La croissance du marché hexagonal du capital-investissement a atteint un plus haut de vingt ans au cours de l’année 2016, s’envolant de plus de 50%.

En dépit d’un environnement et d’une croissance économique décevants, les levées de capitaux par les fonds ont, en revanche, nettement progressé au cours de l’année 2016, au point d’atteindre un rythme jamais égalé depuis une vingtaine d’années. Ainsi, selon une étude publiée par l’Association française des investisseurs pour la croissance (Afic), ces dernières ont décollé de 51% à 14,7 milliards d’euros. Parmi les principaux enseignements de cette étude, le fait que la France reste particulièrement attractive aux yeux des investisseurs étrangers. « 45% de cette somme est issue de l’épargne internationale. Cela illustre une confiance dans une partie de l’économie française », a déclaré Olivier Millet, le président de l’Afic, lors d’une conférence de presse. Et de poursuivre pour expliquer cet « engouement » : « il y a beaucoup d’entreprises qui ouvrent leur capital. La France du non coté est un terreau intéressant ».


Parmi les principaux « foyers » de progression, en effet, est à signaler une hausse notable dans les investissements dans le non coté des mutuelles et des compagnies d’assurance, ainsi que des banques. En outre, toujours selon les données de l’Afic, 1 900 start-up, ETI et PME ont ouvert leur capital et reçu près de 12,5 milliards d’euros en 2016. Soit une progression de 15% sur la période. Dans le détail, 71% de cette manne a été investie dans des entreprises françaises.  « Terrain de jeu » préféré des investisseurs : l’industrie et la chimie (3,45 milliards), biens et services de consommation (3,38 milliards) ou encore le numérique et l’informatique (1,87 milliard d’euros).

Brexit, du « pain béni » pour le capital-investissement ?

Parmi les événements géopolitiques majeurs survenus au cours de l’année 2016, quel a été véritablement l’impact de la sortie du Royaume-Uni sur le marché du capital-investissement hexagonal ? Si, selon les dires du président de l’Afic interrogé à ce sujet en conférence de presse, « l’effet Brexit » n’a pas vraiment bénéficié au non coté au cours de l’année écoulée, celui-ci devrait davantage en profiter en 2017, année marquant officiellement le début des négociations de sortie du Royaume-Uni du giron européen.
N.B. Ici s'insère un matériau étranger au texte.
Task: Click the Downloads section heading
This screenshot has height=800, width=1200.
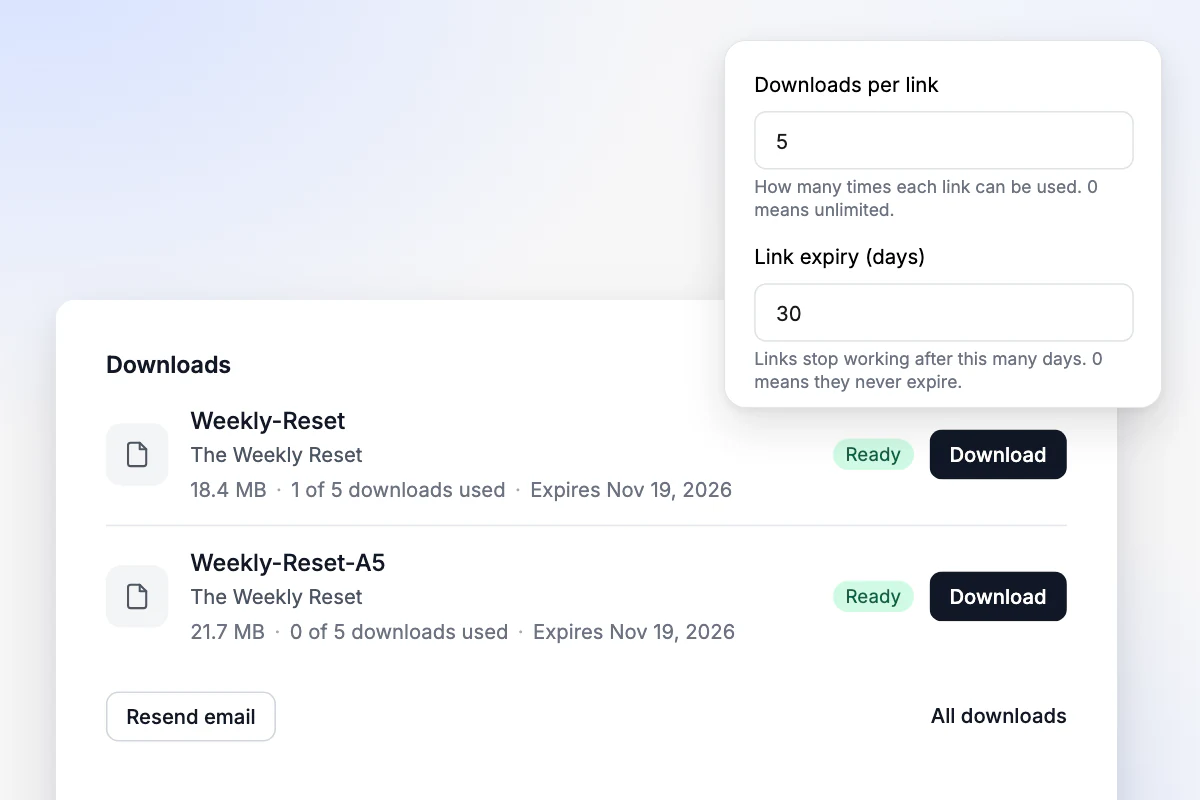Action: coord(168,365)
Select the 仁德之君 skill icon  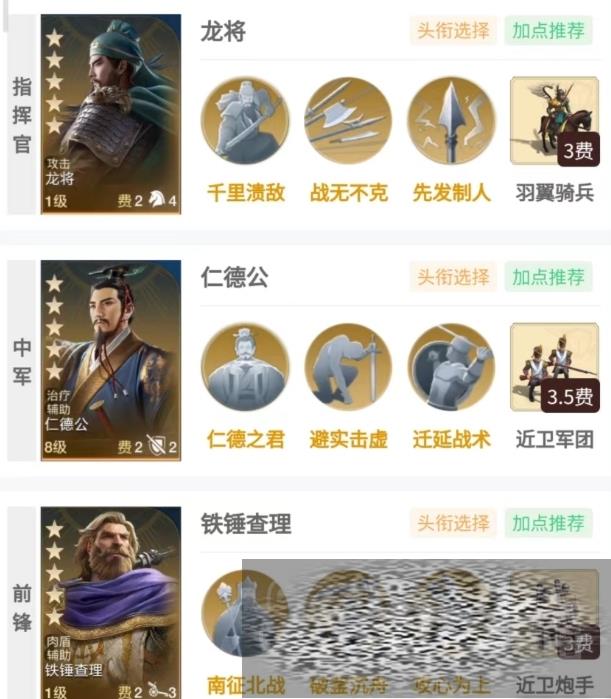tap(245, 367)
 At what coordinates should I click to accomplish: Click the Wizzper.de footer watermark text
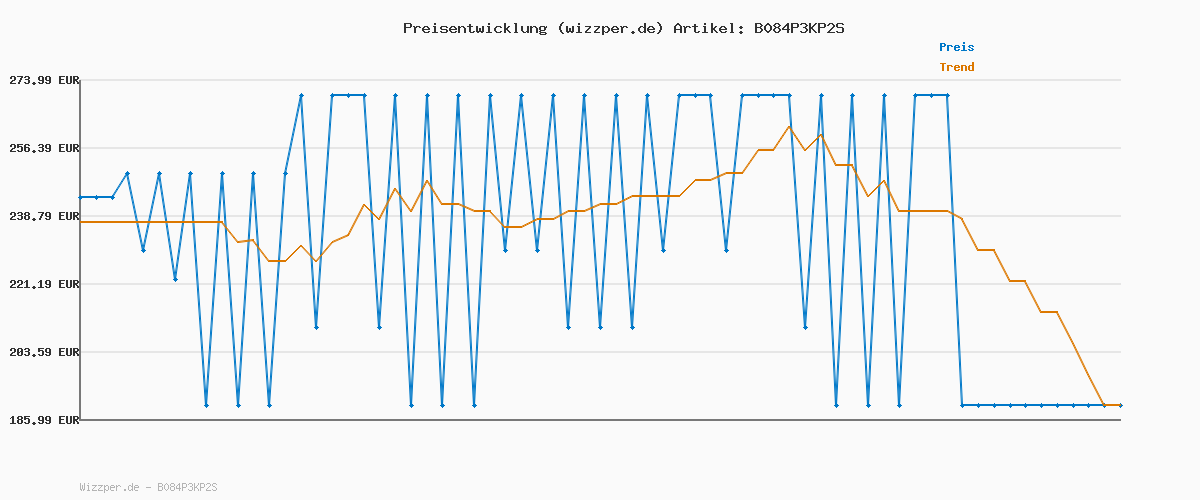click(x=148, y=487)
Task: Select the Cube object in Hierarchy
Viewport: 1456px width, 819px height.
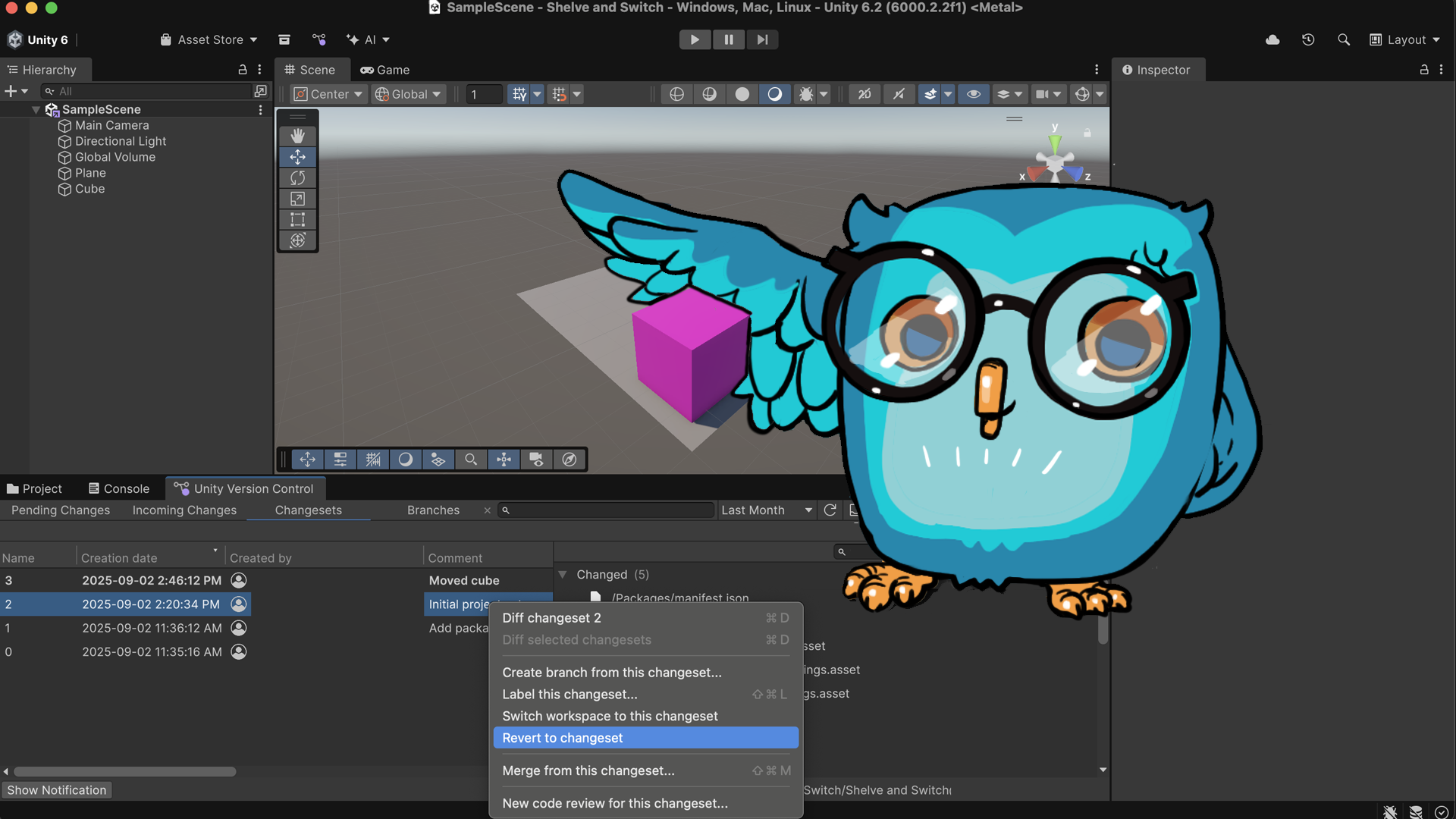Action: [89, 189]
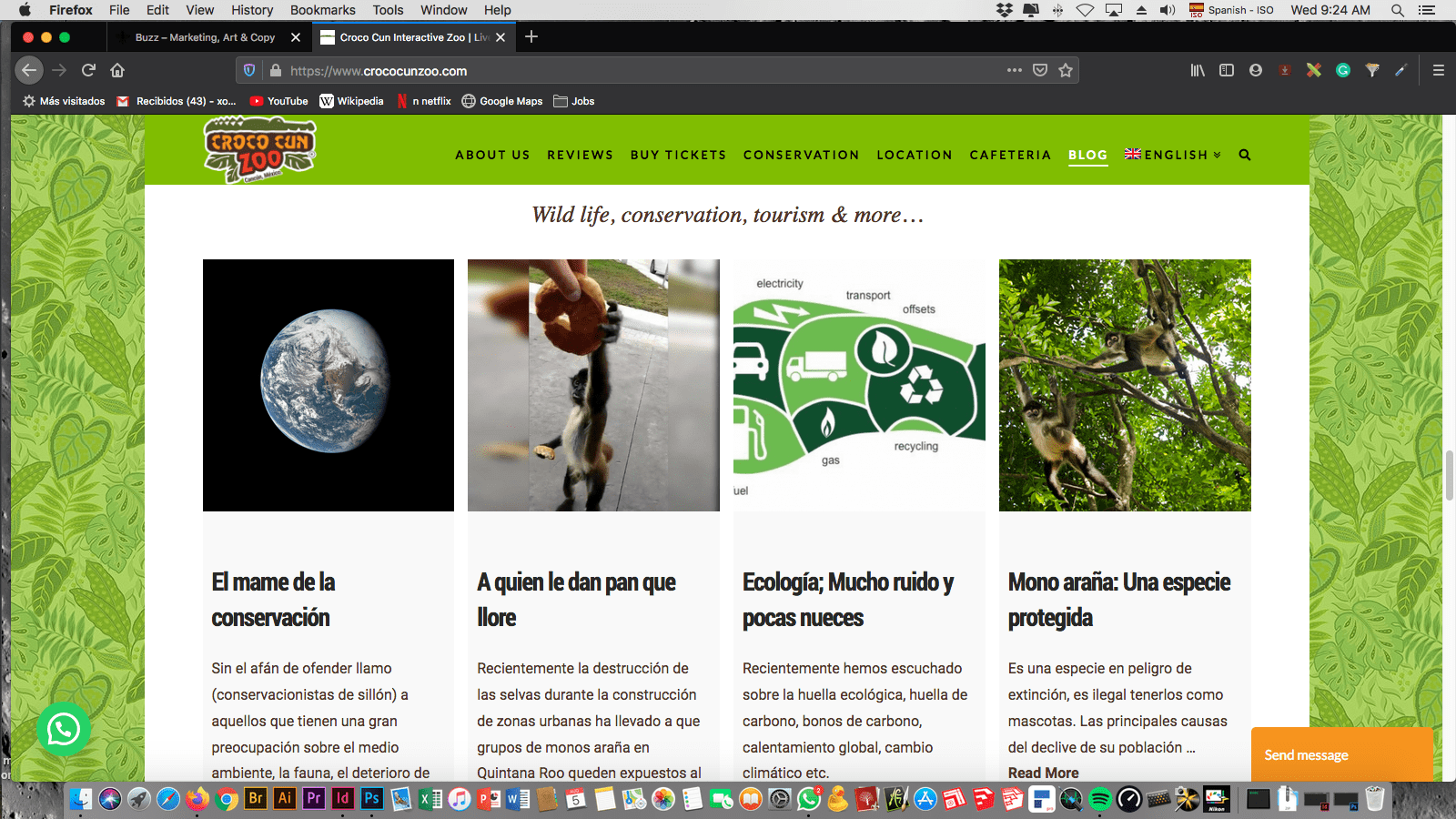The height and width of the screenshot is (819, 1456).
Task: Switch to the Buzz Marketing tab
Action: point(205,37)
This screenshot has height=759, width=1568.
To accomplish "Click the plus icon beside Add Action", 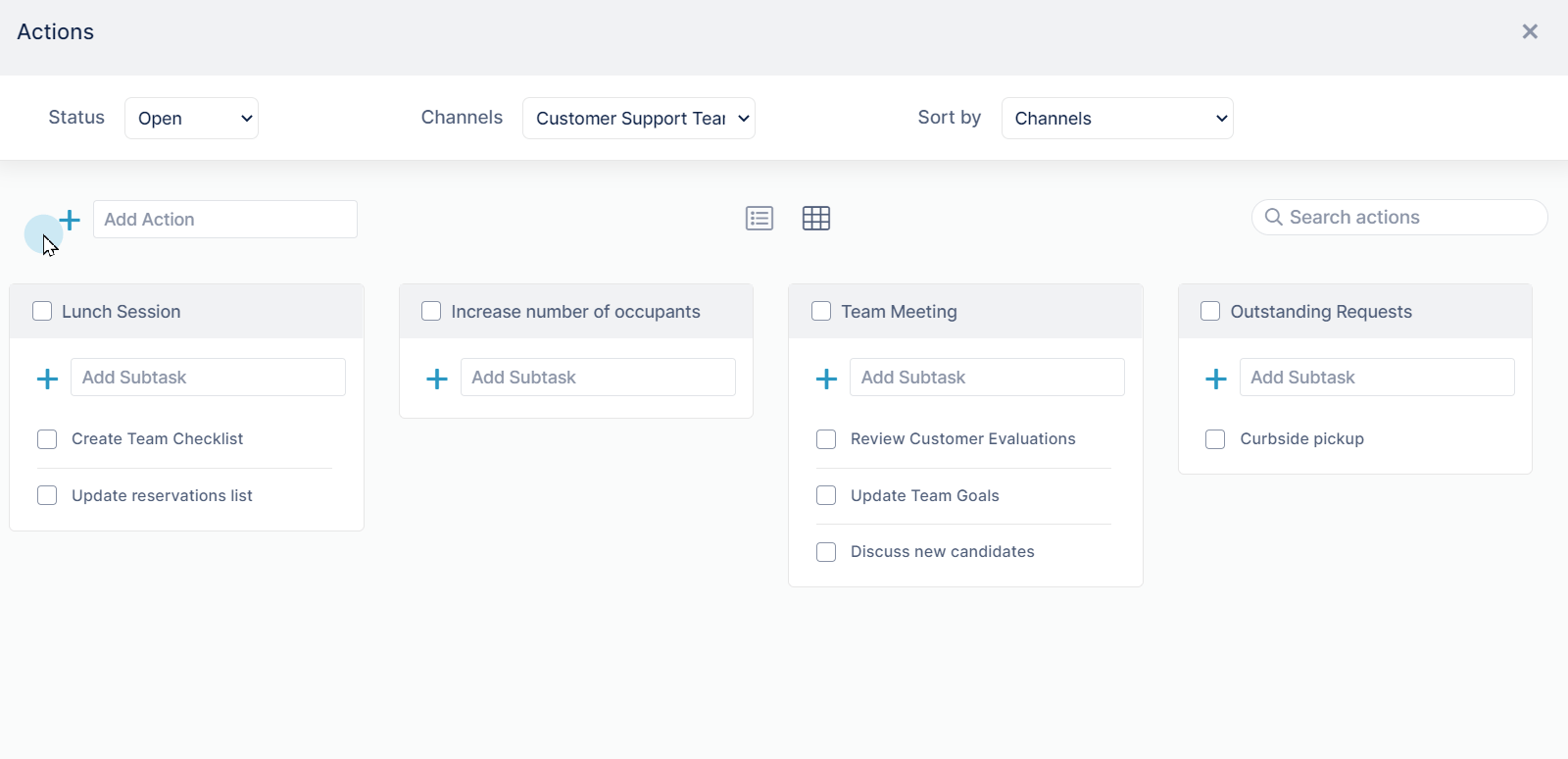I will click(70, 220).
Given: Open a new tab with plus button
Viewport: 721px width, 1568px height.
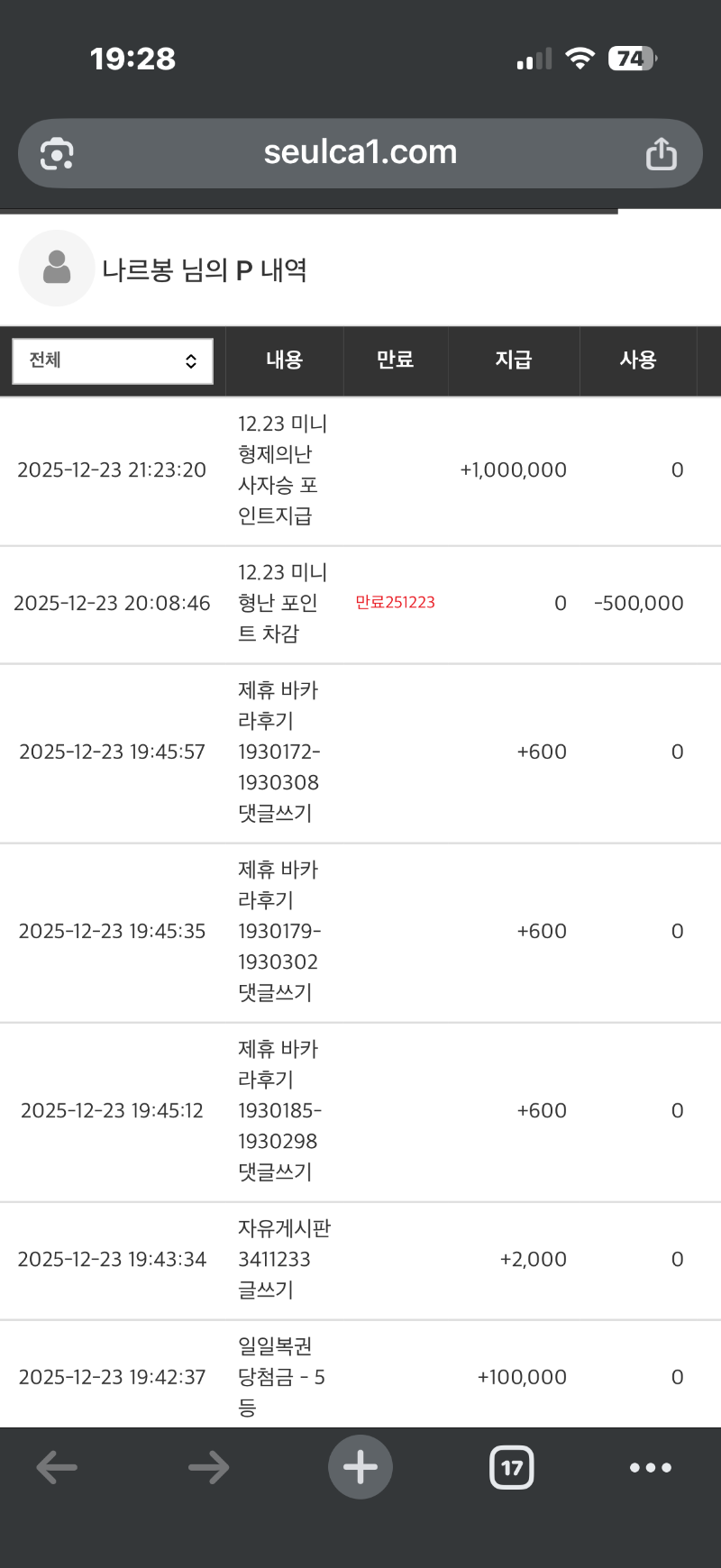Looking at the screenshot, I should point(360,1467).
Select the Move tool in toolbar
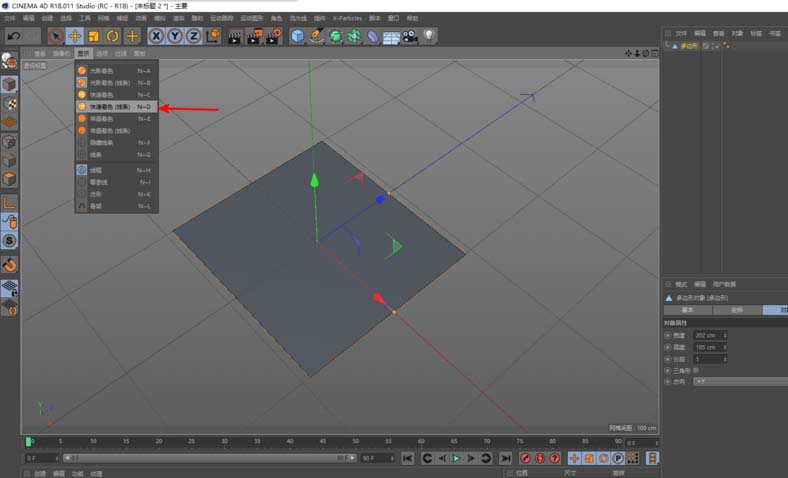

Toutefois, au regard des éléments évoqués en préambule, l’année 2016 peut tout de même être aisément qualifiée de « grand cru » sur le front du private equity.  

En revanche, le contexte spécifique de l’année en cours en France – élection présidentielle oblige – serait de nature à freiner les investisseurs. En effet, un ralentissement de l’activité au sein du marché du capital-investissement pourrait potentiellement être constaté en cette première moitié de l’année 2017, les investisseurs étant davantage enclins à attendre l’issue du scrutin avant de lancer diverses opérations. Or, le risque d’une victoire de Marine Le Pen, le 7 mai prochain, notamment au regard de la « démonétisation » de la candidature Fillon reste une hypothèse considérée avec la plus grande attention par les investisseurs.